La capacité de recharge rapide constitue l’un des critères décisifs pour les acheteurs de voitures électriques. Personne ne souhaite passer des heures sur une aire d’autoroute en attendant que la batterie se recharge. L’électrolyte polymère utilisé dans les batteries Basquevolt permettrait justement d’améliorer significativement les temps de charge. La stabilité thermique supérieure de cette technologie autorise des flux de courant plus élevés sans compromettre la longévité des cellules.
Cette caractéristique s’inscrit dans les attentes actuelles du marché. Les infrastructures de recharge ultra-rapide se développent progressivement sur le territoire français et européen, avec des puissances dépassant désormais les 350 kW. Disposer de batteries capables d’encaisser ces puissances sans dégradation prématurée représente un avantage concurrentiel indéniable. Pour les utilisateurs parcourant régulièrement de longues distances, cette évolution pourrait lever l’un des derniers obstacles à l’adoption massive de l’électrique.
Si le partenariat entre Ampere et Basquevolt marque une étape importante, le constructeur reste discret sur les échéances concrètes. Les batteries au lithium métallique sont destinées aux « véhicules électriques de nouvelle génération », sans précision supplémentaire. La phase actuelle vise à accélérer le développement et à valider la technologie à grande échelle. Les tests en conditions réelles, puis l’intégration dans des prototypes, nécessitent du temps avant une éventuelle production de masse.
Renault n’est pas le seul constructeur à explorer cette voie. Plusieurs acteurs majeurs de l’automobile investissent massivement dans les technologies de batteries de nouvelle génération, qu’il s’agisse de batteries semi-solides, solides ou à base de lithium métallique. La course à l’innovation bat son plein, portée par la nécessité de proposer des véhicules électriques compétitifs face aux modèles thermiques et aux nouveaux entrants chinois. L’association avec un spécialiste européen comme Basquevolt s’inscrit aussi dans une logique de souveraineté industrielle, alors que la dépendance aux fournisseurs asiatiques reste prégnante.

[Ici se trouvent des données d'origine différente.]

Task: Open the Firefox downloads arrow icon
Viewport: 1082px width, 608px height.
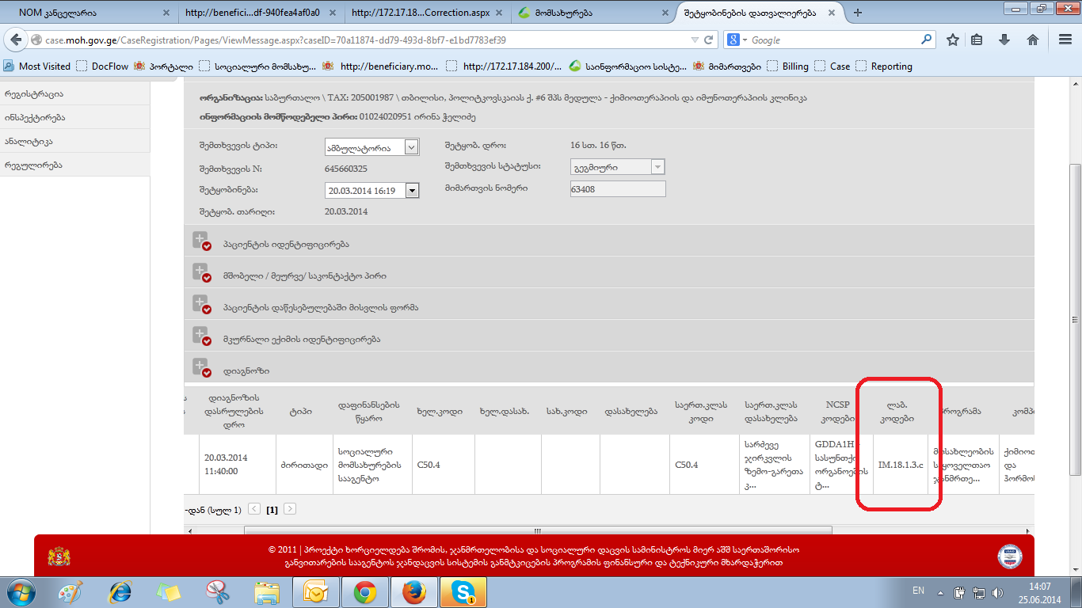Action: click(1004, 40)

Pour Ampere, cette collaboration représente bien plus qu’un simple accord technique. La filiale, créée pour piloter la transformation électrique de Renault, doit démontrer sa capacité à innover rapidement dans un secteur en mutation permanente. Le groupe français a pris du retard sur certains concurrents européens comme Volkswagen ou Stellantis en matière de plateformes électriques dédiées. Rattraper ce retard passe par des choix technologiques audacieux et des partenariats stratégiques.

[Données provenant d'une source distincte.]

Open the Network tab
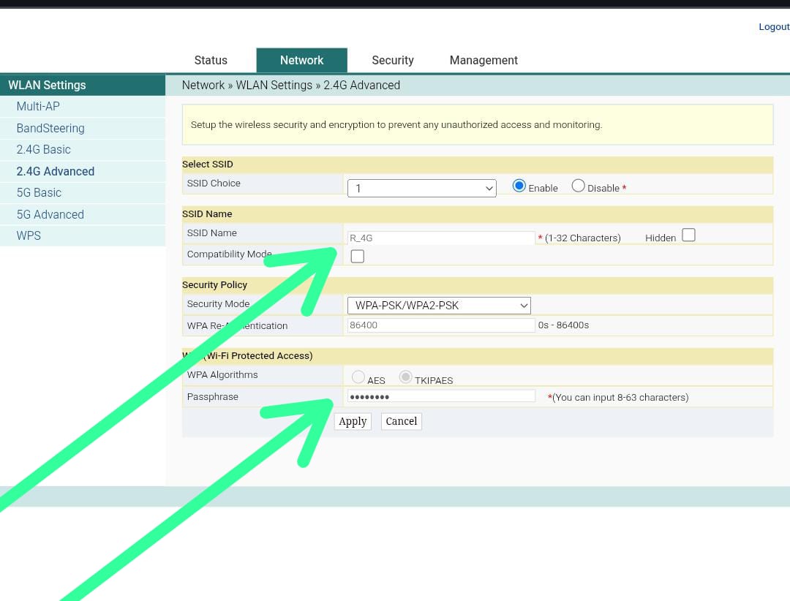This screenshot has height=601, width=790. tap(301, 60)
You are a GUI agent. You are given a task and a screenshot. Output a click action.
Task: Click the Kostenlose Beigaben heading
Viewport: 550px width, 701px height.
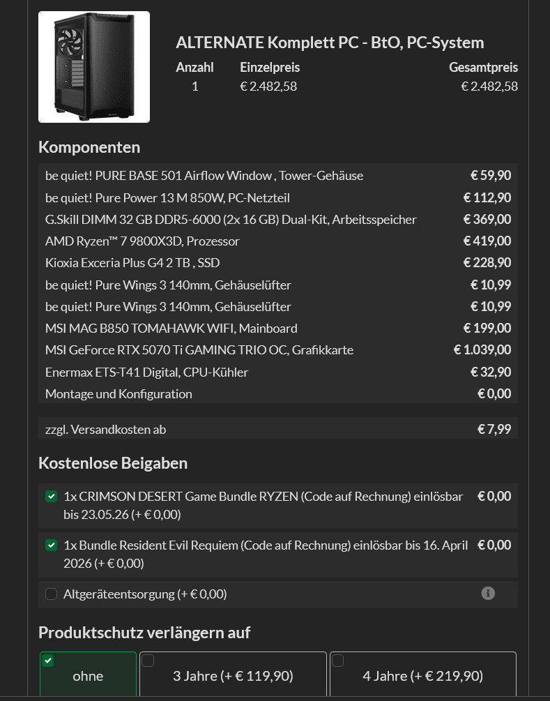113,463
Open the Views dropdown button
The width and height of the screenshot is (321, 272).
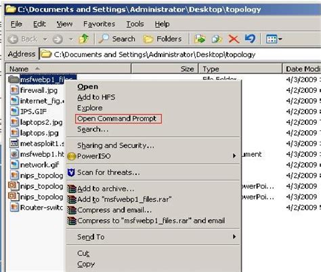point(274,39)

L’intégration de batteries au lithium métallique pourrait équiper plusieurs modèles du futur catalogue Renault. Des citadines compactes aux berlines familiales, en passant par les utilitaires électriques, les applications potentielles sont nombreuses. La réduction des coûts de production permettrait au constructeur de maintenir des marges satisfaisantes tout en baissant les prix de vente, un équilibre délicat à trouver dans le contexte actuel. Si les promesses de cette technologie se concrétisent, Renault disposera d’un argument de poids pour reconquérir des parts de marché face à une concurrence toujours plus agressive.